Katıldığım resim sergisi de Şuşa’nın Kurtuluş Günü olması ve bu yıl Azerbaycan Cumhurbaşkanlığı kararnamesiyle “Şuşa Yılı” ilan edilmesi sebebiyle organize edilmiş. Türk Dünyası Başkenti Bursa’da yapılması da tabii ki bu yüzden tesadüf değil.
Bu yıl Resim Sergisi, Türk Modası Günleri ve yine Moğolistan’da yapılan kazılarda Türk Dil Tarihine ezber bozduran kitabelerin sergilendiği,Türk Cumhuriyetleri’yle Bursa Büyükşehir Belediyesi’nin ortak gerçekleştirdiği birçok organizasyona şahitlik ettik.
Bana kalırsa oldukça kültürel ve güzel düzenlenmiş organizasyonlardı.
Fakat dikkatimi çeken bu organizasyonların siyasetin alanına çekilme algısıydı. Organizasyonlarda Deva Partisi ve İYİ Parti’den biri geçmeyen ama ikiyi bulmayan katılımlar zaman zaman olsa da genel itibariyle baktığımızda muhalefet partilerinden nedense bir katılım göremedik.
Sebebi ne olabilir ki. Sonuçta Türk Cumhuriyetleriyle her zaman siyasi partilerin arası iyi olmuştur.
E peki sebep Büyükşehir’in yaptığı organizasyonlar olması mı?
Bursa özelinde bu da pek normal bir durum olmaz. Çünkü Bursa’dan seçilmiş vekiller ve Bursa için çabalayan siyasetçilerin yine Bursa’nın tanıtımı için mühim olan bu organizasyonlara sırf bu yüzden katılmıyor olabilir mi?
Yoksa Büyükşehir yaptığı bu önemli organizasyonlara sadece AK Parti milletvekillerini ve yine partili il ve ilçe başkanlarını mı davet ediyor.

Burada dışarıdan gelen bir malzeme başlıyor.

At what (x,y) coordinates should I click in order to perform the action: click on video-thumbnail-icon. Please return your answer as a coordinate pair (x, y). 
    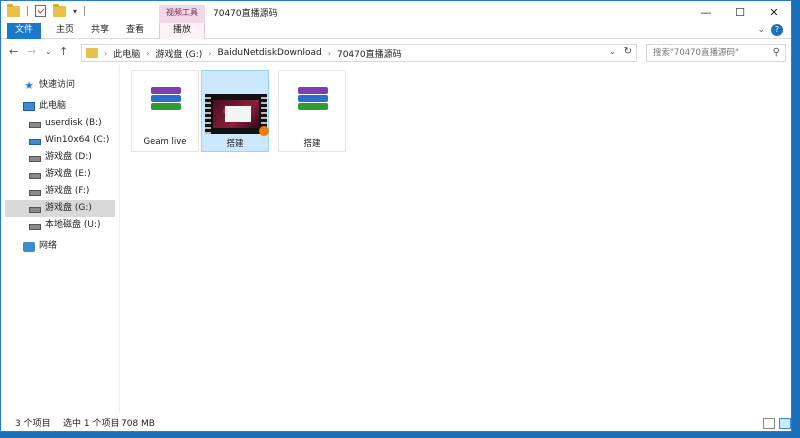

Yanıt hangisi bilemiyorum ama Bursa için yapılan kültür, sanat ve tanıtım programlarında siyasi kutuplaşma görmek kimseyi memnun ettiğini sanmıyorum. Meselenin Bursa’dan çok siyasi rekabet olduğu algısı yaratıyor ki bu da yapılan hiçbir çabayı, söylenen hiçbir sözü maalesef samimi göstermiyor.